Stored data entries

********

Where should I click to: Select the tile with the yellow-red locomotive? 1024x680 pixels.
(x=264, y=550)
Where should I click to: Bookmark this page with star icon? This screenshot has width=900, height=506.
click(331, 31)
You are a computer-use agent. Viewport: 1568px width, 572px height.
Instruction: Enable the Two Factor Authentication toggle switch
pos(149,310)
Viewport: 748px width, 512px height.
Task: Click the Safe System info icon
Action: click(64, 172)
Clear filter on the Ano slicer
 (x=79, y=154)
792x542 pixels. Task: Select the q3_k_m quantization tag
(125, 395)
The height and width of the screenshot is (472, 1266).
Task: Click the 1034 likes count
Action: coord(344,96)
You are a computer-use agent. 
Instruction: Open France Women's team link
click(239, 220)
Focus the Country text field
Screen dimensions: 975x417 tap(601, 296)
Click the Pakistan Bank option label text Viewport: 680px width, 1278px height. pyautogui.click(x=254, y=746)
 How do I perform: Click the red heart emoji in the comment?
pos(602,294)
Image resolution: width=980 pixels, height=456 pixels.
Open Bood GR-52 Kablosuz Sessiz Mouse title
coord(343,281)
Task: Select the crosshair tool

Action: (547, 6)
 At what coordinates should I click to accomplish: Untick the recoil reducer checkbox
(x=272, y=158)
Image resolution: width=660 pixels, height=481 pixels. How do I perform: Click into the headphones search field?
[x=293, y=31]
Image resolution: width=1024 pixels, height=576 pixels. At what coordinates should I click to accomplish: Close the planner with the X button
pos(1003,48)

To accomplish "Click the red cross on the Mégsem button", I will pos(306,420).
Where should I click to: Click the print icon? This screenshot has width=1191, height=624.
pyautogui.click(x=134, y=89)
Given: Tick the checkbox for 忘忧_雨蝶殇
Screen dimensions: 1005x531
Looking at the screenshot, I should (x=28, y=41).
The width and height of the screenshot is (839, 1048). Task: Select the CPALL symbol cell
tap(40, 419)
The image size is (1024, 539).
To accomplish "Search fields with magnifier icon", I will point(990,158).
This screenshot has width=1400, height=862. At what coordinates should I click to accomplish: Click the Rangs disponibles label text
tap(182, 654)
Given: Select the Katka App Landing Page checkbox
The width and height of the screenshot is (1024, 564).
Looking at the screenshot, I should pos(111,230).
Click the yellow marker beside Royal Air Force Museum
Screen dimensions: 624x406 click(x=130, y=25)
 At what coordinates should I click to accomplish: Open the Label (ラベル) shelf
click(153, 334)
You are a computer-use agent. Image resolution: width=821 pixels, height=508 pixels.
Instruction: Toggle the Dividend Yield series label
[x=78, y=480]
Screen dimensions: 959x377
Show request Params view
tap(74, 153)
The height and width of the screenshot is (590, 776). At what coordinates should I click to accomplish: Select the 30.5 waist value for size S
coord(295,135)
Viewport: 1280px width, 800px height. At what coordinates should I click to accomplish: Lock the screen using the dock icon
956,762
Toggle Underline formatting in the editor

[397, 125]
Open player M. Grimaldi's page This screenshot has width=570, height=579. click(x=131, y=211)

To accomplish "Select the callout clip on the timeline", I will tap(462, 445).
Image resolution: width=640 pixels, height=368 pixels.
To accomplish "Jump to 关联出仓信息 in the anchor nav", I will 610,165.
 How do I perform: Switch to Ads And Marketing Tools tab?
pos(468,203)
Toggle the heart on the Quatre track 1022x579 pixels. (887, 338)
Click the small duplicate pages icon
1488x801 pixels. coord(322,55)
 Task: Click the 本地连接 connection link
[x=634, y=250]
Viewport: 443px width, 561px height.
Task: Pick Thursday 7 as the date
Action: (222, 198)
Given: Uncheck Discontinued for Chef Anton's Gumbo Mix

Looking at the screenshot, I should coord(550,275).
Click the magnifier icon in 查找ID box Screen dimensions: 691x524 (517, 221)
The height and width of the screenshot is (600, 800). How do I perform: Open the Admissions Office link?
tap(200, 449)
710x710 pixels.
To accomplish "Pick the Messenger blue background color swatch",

********

**What the task asks**
The records need to be reproduced in their entirety, word for word.

**Answer to this task**
Where should I click to: Select the tile with the yellow-red locomotive? 1024x680 pixels.
(x=264, y=550)
Where should I click to: Bookmark this page with star icon? This screenshot has width=900, height=506.
click(331, 31)
You are a computer-use agent. Viewport: 1568px width, 572px height.
Instruction: Enable the Two Factor Authentication toggle switch
pos(149,310)
Viewport: 748px width, 512px height.
Task: Click the Safe System info icon
Action: click(64, 172)
Clear filter on the Ano slicer
 (x=79, y=154)
792x542 pixels. Task: Select the q3_k_m quantization tag
(125, 395)
The height and width of the screenshot is (472, 1266).
Task: Click the 1034 likes count
Action: coord(344,96)
You are a computer-use agent. 
Instruction: Open France Women's team link
click(239, 220)
Focus the Country text field
Screen dimensions: 975x417 tap(601, 296)
Click the Pakistan Bank option label text Viewport: 680px width, 1278px height. pyautogui.click(x=254, y=746)
 How do I perform: Click the red heart emoji in the comment?
pos(602,294)
Image resolution: width=980 pixels, height=456 pixels.
Open Bood GR-52 Kablosuz Sessiz Mouse title
coord(343,281)
Task: Select the crosshair tool

Action: (547, 6)
 At what coordinates should I click to accomplish: Untick the recoil reducer checkbox
(x=272, y=158)
Image resolution: width=660 pixels, height=481 pixels. How do I perform: Click into the headphones search field?
[x=293, y=31]
Image resolution: width=1024 pixels, height=576 pixels. At what coordinates should I click to accomplish: Close the planner with the X button
pos(1003,48)

To accomplish "Click the red cross on the Mégsem button", I will pos(306,420).
Where should I click to: Click the print icon? This screenshot has width=1191, height=624.
pyautogui.click(x=134, y=89)
Given: Tick the checkbox for 忘忧_雨蝶殇
Screen dimensions: 1005x531
Looking at the screenshot, I should (x=28, y=41).
The width and height of the screenshot is (839, 1048). Task: Select the CPALL symbol cell
tap(40, 419)
The image size is (1024, 539).
To accomplish "Search fields with magnifier icon", I will point(990,158).
This screenshot has width=1400, height=862. At what coordinates should I click to accomplish: Click the Rangs disponibles label text
tap(182, 654)
Given: Select the Katka App Landing Page checkbox
The width and height of the screenshot is (1024, 564).
Looking at the screenshot, I should pos(111,230).
Click the yellow marker beside Royal Air Force Museum
Screen dimensions: 624x406 click(x=130, y=25)
 At what coordinates should I click to accomplish: Open the Label (ラベル) shelf
click(153, 334)
You are a computer-use agent. Image resolution: width=821 pixels, height=508 pixels.
Instruction: Toggle the Dividend Yield series label
[x=78, y=480]
Screen dimensions: 959x377
Show request Params view
tap(74, 153)
The height and width of the screenshot is (590, 776). At what coordinates should I click to accomplish: Select the 30.5 waist value for size S
coord(295,135)
Viewport: 1280px width, 800px height. At what coordinates should I click to accomplish: Lock the screen using the dock icon
956,762
Toggle Underline formatting in the editor

[397, 125]
Open player M. Grimaldi's page This screenshot has width=570, height=579. click(x=131, y=211)

To accomplish "Select the callout clip on the timeline", I will tap(462, 445).
Image resolution: width=640 pixels, height=368 pixels.
To accomplish "Jump to 关联出仓信息 in the anchor nav", I will 610,165.
 How do I perform: Switch to Ads And Marketing Tools tab?
pos(468,203)
Toggle the heart on the Quatre track 1022x579 pixels. (887, 338)
Click the small duplicate pages icon
1488x801 pixels. coord(322,55)
 Task: Click the 本地连接 connection link
[x=634, y=250]
Viewport: 443px width, 561px height.
Task: Pick Thursday 7 as the date
Action: (222, 198)
Given: Uncheck Discontinued for Chef Anton's Gumbo Mix

Looking at the screenshot, I should coord(550,275).
Click the magnifier icon in 查找ID box Screen dimensions: 691x524 (517, 221)
The height and width of the screenshot is (600, 800). How do I perform: Open the Admissions Office link?
tap(200, 449)
710x710 pixels.
To accomplish "Pick the Messenger blue background color swatch",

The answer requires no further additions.